From the description we can see the intention of this option is to
The code block for this points you to removed.asset.json
I will let you, dear reader, follow the trail of clues and see what you can come up with. While it won't lead you to a perfect solution it will show you what to do to prevent future errors with 3pd extensions that are trying to load an asset you have removed and as a result spits out an ugly error and who knows maybe you can build upon this approach.
The problem I explorde here is that the fontawesome asset does exist, but it's empty, so it does nothing. There is no visible error to provide a clue. Everything works, but icons don't appear, so the user thinks it is a bug with the extension when it is in fact a problem with the template.
The plugin you mention solves the mirror opposite problem: someone removed the fontawesome asset altogether from the joomla.asset.json of the template. In this case the extension tries to load fontawesome, but since the asset doesn't exist Joomla throws an exception which results in a visible stop error. If the user did not intend that to happen, they fix their template. If they really did intend the fontawesome dependency to go away... what do they do?
That's where this plugin comes in. So what the plugin does is what the template in our example did: create the fontawesome asset, but have it blank. The visible error goes away, but still icons don't appear, which is presumably what the user wanted.
At least that is my understanding from having very briefly looked at the plugin. It's 11:30pm here, so any further toying around would have to wait for the weekend.
yes it was late and i probably shouldnt have replied without reading more clearly.

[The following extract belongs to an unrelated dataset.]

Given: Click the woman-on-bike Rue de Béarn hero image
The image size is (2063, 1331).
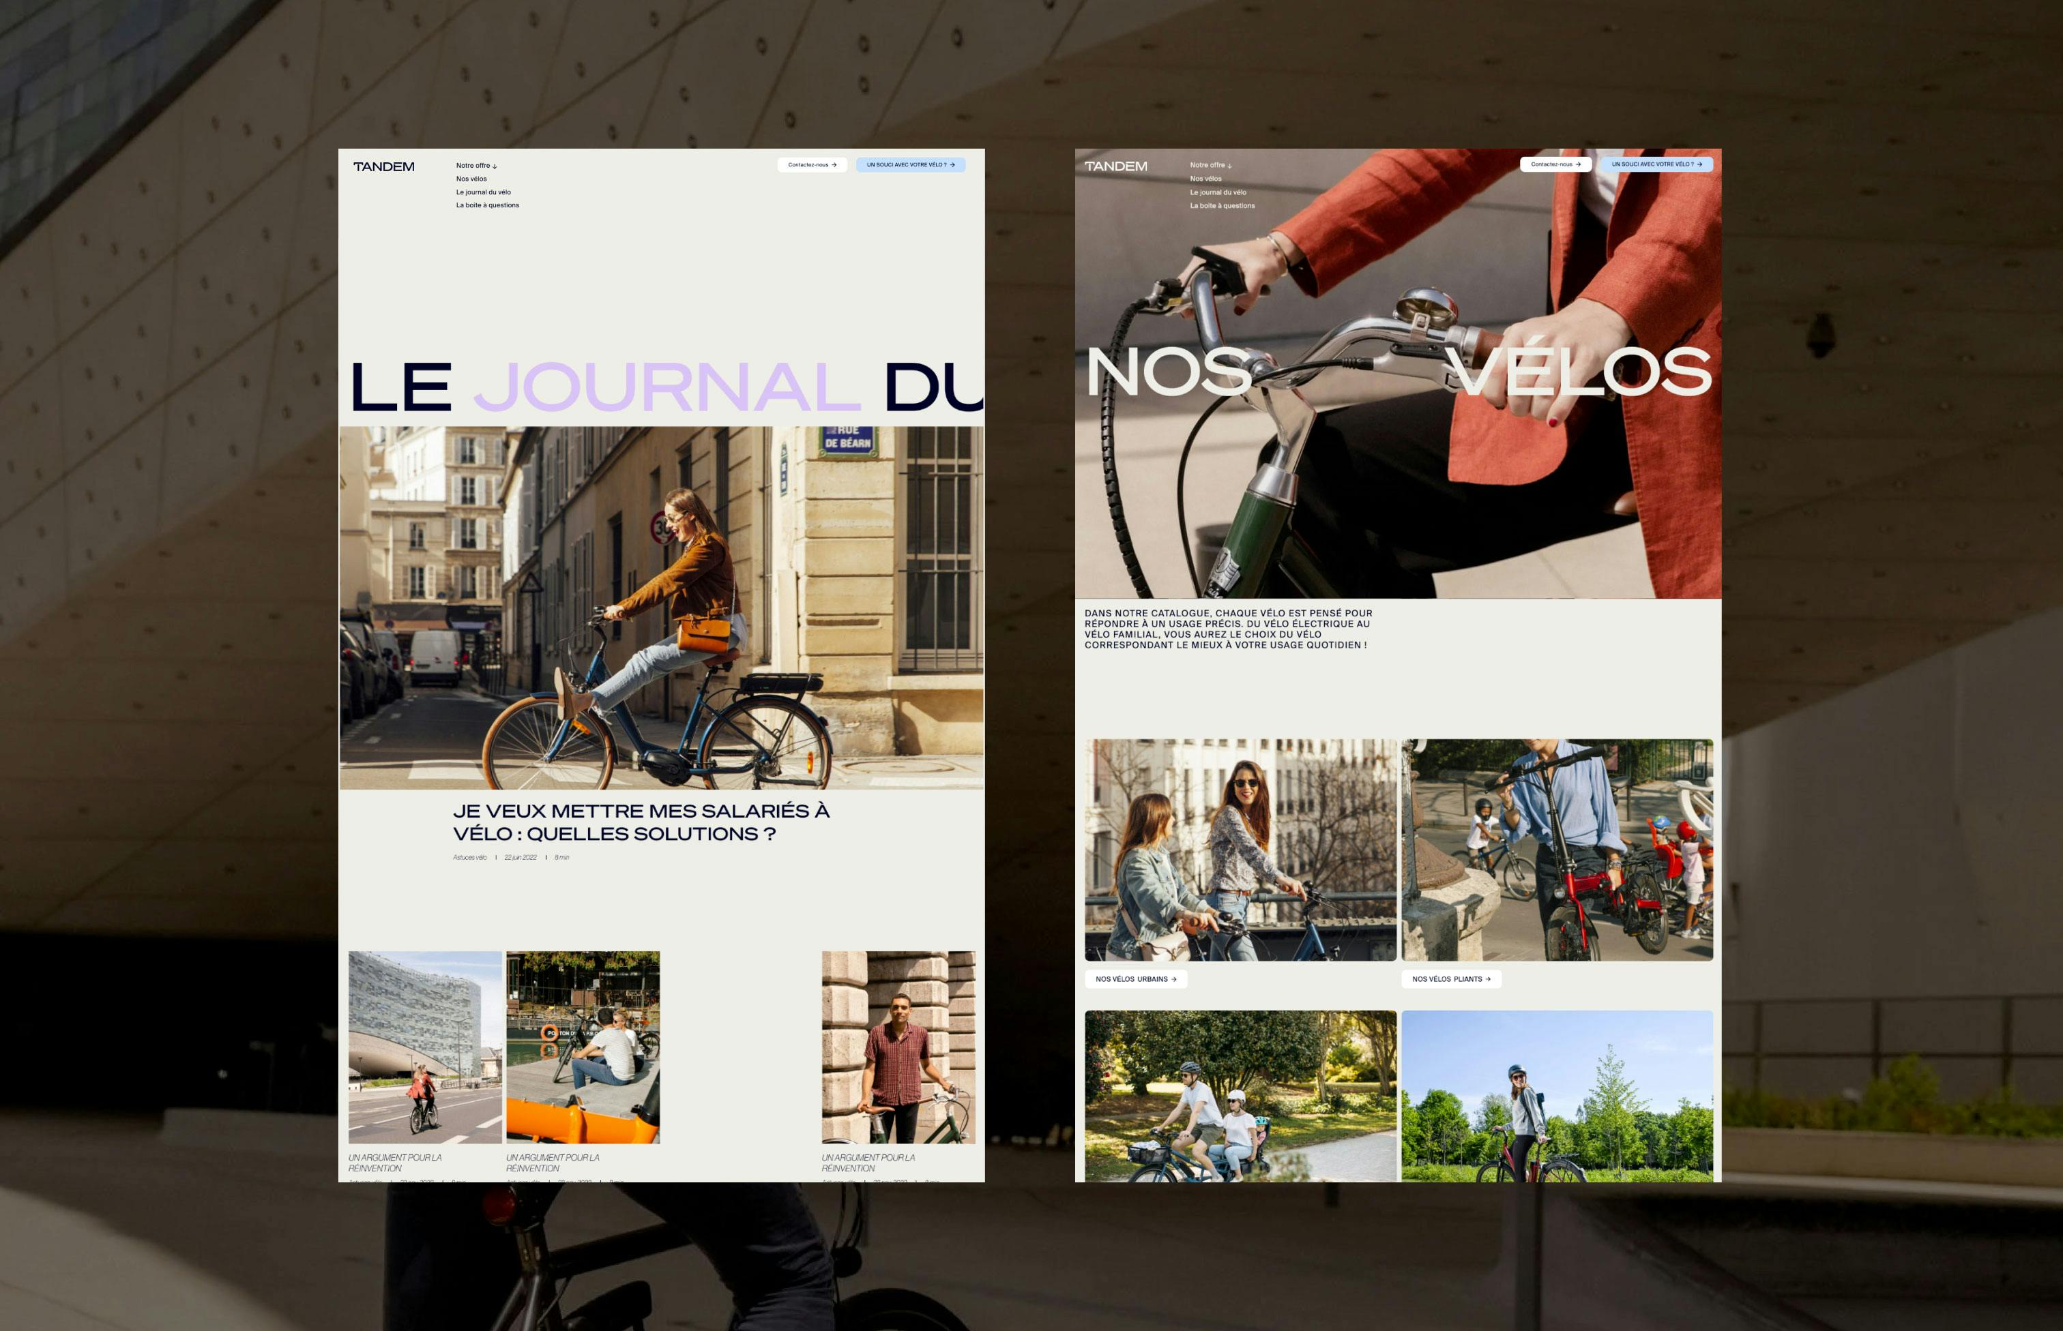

I dont actually see anything majorly wrong with the blog posts suggested method. I cant disagree with it as I have done it myself for a demo.
Your comment about extensions who might be relying on the asset is perfectly valid though and setting a dummy empty asset will clearly cause problems - and I think the blog post does indicate that but probably without sufficient warning.
I did a quick google and saw a few template frameworks doing much much worse with fontawesome.
I suspect that the best solution to the valid issue is to only declare fontaweome as an asset in its own right and not as a dependency. That way if the template doesnt call it the extension will still be able to do so. WebAssetManager is a great and powerful addition to Joomla but its not obvious (or documented well enough) how to truly use it.
I did explain the problem a bit, and it becomes obvious when you use something like the sample module I have in https://github.com/nikosdion/notawesome. There are no errors to give you an indication that something's wrong, but no icons appear.
The first time I saw a problem like that (on a commercial template) was because a user was complaining that ATS was broken for not displaying icons in the frontend. We checked the template and saw that indeed FontAwesome is not being loaded at all. Explained that to the client, wasting a lot of time, for what is ultimately a tertiary issue at best (as I said, we don't convey any critical information or context solely by using icons; they are visual aids, not the only visible marker).
And yes, some templates do unspeakable things. I have seen a template which loads FontAwesome. Not the one included with Joomla. A partial build they supplied, with a modified CSS to make icons... about 50% bigger.
In the end of the day, if I have an extension that relies on iconography I will have to end up creating my own, privately namemespaced FontAwesome distribution and include it with my software just because anything else is bad for business. Yes, of course this creates the insurmountable problem for all users that they get to choose between their site getting bogged down from me loading ~200KiB, or put the onus on them to create template overrides for each and every view template, and keep them up to date with each and every version.
In other words, we are back to Joomla! 1.5's wild west. 15 years of progress down the drain. Just because Joomla sucks at enforcing its advancements, and template developers do stupid shit because they can't be arsed to understand WHY Joomla does things in a certain way. That's what I am trying to raise awareness for.